__DATA FOR THIS TASK__
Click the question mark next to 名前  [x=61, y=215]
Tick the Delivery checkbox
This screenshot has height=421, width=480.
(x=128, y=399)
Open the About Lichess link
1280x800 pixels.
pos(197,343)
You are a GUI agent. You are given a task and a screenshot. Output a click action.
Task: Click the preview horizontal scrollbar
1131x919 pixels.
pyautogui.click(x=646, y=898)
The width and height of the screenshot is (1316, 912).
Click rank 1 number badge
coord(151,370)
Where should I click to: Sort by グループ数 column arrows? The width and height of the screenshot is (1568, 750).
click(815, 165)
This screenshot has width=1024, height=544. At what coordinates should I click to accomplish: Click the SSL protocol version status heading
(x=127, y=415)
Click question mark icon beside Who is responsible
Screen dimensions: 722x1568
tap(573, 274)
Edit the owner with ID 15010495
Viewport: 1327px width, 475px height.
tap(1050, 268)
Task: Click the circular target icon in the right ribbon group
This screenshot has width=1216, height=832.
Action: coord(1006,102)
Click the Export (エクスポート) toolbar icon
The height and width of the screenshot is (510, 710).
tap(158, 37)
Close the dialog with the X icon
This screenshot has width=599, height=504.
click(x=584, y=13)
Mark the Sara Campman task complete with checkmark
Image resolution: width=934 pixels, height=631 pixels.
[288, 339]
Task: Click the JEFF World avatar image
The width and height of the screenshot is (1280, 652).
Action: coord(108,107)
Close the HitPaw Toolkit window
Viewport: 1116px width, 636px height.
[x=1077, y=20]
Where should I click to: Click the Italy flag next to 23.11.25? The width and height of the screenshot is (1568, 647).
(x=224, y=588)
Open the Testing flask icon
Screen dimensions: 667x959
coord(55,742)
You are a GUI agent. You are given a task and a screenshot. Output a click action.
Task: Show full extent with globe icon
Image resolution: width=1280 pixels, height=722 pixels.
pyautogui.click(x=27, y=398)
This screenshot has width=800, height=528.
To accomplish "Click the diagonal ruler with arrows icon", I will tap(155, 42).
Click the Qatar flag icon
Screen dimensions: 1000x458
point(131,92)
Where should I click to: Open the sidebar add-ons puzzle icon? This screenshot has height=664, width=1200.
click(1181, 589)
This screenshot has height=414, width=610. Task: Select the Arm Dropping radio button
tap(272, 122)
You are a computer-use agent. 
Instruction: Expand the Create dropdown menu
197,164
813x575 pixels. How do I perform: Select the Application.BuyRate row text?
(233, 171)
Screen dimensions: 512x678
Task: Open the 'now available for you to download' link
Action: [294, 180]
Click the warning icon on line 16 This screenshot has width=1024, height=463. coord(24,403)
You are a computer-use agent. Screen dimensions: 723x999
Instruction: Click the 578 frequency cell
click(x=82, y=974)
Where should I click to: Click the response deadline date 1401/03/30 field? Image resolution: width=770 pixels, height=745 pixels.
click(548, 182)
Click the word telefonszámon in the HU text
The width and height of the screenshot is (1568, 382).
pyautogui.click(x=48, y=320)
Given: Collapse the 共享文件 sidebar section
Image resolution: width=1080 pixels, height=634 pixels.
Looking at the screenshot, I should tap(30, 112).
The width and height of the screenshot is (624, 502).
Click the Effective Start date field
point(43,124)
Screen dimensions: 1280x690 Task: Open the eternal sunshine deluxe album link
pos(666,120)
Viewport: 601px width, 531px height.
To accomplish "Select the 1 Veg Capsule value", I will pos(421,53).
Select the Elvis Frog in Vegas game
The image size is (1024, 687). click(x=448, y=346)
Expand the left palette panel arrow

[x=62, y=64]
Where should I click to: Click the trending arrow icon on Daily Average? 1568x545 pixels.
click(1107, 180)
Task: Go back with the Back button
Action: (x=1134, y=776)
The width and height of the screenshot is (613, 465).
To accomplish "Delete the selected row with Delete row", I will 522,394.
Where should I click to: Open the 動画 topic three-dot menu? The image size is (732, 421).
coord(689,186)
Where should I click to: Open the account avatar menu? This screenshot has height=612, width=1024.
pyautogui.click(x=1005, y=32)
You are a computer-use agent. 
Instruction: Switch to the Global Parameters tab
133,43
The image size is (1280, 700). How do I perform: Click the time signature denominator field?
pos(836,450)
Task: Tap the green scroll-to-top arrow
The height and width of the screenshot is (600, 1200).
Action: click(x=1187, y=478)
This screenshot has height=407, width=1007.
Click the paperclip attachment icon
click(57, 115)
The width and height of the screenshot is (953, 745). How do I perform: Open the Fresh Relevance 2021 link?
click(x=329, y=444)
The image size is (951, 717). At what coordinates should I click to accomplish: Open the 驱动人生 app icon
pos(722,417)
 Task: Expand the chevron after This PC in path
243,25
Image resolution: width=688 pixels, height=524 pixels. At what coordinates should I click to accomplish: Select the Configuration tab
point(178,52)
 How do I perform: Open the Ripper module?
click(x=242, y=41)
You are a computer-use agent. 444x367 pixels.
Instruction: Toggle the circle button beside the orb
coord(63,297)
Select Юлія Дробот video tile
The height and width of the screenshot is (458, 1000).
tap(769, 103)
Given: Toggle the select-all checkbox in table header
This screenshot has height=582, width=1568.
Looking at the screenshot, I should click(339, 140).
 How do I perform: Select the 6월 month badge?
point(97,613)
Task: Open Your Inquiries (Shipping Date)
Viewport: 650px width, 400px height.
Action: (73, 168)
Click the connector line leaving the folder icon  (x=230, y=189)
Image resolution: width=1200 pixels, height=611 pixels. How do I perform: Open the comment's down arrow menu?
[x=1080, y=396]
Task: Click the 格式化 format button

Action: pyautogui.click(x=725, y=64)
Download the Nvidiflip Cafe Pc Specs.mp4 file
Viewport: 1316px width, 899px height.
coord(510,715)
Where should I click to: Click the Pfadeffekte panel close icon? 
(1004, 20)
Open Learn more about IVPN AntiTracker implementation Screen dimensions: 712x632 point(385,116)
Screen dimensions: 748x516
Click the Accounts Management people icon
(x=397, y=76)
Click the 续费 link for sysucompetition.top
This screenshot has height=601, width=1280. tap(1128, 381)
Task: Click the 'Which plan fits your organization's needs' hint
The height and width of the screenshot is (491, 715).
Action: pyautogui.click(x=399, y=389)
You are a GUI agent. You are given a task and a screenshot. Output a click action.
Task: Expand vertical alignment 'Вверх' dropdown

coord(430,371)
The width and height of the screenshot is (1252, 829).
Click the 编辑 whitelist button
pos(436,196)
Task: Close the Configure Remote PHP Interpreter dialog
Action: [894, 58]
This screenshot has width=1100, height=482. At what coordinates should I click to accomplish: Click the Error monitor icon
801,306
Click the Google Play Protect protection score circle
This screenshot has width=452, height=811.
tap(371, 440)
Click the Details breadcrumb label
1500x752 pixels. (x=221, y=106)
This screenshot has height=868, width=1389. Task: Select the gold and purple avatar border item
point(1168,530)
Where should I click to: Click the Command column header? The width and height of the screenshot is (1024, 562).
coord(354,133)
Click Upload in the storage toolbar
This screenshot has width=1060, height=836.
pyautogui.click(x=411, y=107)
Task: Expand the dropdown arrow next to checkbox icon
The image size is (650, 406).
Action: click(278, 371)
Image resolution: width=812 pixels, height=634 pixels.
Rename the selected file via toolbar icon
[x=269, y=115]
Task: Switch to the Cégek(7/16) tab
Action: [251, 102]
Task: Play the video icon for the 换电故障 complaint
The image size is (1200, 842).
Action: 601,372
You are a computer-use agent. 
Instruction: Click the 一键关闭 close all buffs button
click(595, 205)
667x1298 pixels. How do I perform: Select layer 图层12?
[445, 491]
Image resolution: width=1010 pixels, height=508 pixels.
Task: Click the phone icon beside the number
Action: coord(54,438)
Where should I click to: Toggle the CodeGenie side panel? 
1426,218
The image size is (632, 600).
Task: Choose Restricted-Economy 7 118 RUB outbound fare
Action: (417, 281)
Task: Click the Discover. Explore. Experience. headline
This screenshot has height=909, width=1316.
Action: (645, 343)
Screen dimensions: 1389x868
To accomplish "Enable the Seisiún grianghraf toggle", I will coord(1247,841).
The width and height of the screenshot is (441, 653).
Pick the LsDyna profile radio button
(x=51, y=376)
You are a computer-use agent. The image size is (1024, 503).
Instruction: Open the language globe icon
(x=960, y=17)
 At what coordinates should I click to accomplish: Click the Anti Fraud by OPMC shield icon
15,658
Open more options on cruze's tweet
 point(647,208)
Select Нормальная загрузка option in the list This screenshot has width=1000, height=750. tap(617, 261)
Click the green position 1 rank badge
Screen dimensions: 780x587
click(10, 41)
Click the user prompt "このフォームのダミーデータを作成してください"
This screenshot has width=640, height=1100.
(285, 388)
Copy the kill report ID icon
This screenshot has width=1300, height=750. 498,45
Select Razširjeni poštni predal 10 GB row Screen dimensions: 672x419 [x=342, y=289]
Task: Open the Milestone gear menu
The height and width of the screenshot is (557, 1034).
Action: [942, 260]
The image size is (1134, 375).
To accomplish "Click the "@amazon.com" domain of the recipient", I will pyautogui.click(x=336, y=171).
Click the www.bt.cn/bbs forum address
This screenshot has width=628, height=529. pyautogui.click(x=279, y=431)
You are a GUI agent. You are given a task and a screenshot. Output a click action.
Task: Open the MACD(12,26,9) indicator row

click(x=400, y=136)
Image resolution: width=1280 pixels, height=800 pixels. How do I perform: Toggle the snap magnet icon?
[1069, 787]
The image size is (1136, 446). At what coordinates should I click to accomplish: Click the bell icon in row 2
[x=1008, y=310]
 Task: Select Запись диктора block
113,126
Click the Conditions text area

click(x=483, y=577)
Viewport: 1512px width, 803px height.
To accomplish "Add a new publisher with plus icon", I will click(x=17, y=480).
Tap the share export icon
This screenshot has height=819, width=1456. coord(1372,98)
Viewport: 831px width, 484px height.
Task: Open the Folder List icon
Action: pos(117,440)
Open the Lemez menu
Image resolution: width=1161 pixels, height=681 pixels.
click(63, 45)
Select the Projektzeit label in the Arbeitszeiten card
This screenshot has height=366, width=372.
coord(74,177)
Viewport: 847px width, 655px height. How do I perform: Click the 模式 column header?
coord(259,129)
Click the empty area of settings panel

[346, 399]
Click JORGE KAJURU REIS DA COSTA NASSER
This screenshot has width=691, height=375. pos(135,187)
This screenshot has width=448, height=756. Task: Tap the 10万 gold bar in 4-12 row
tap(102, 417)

__YOUR INSTRUCTIONS__
When a line in the data contains the string "question", copy that line.

__OUTPUT__
Click the question mark next to 名前  [x=61, y=215]
Click question mark icon beside Who is responsible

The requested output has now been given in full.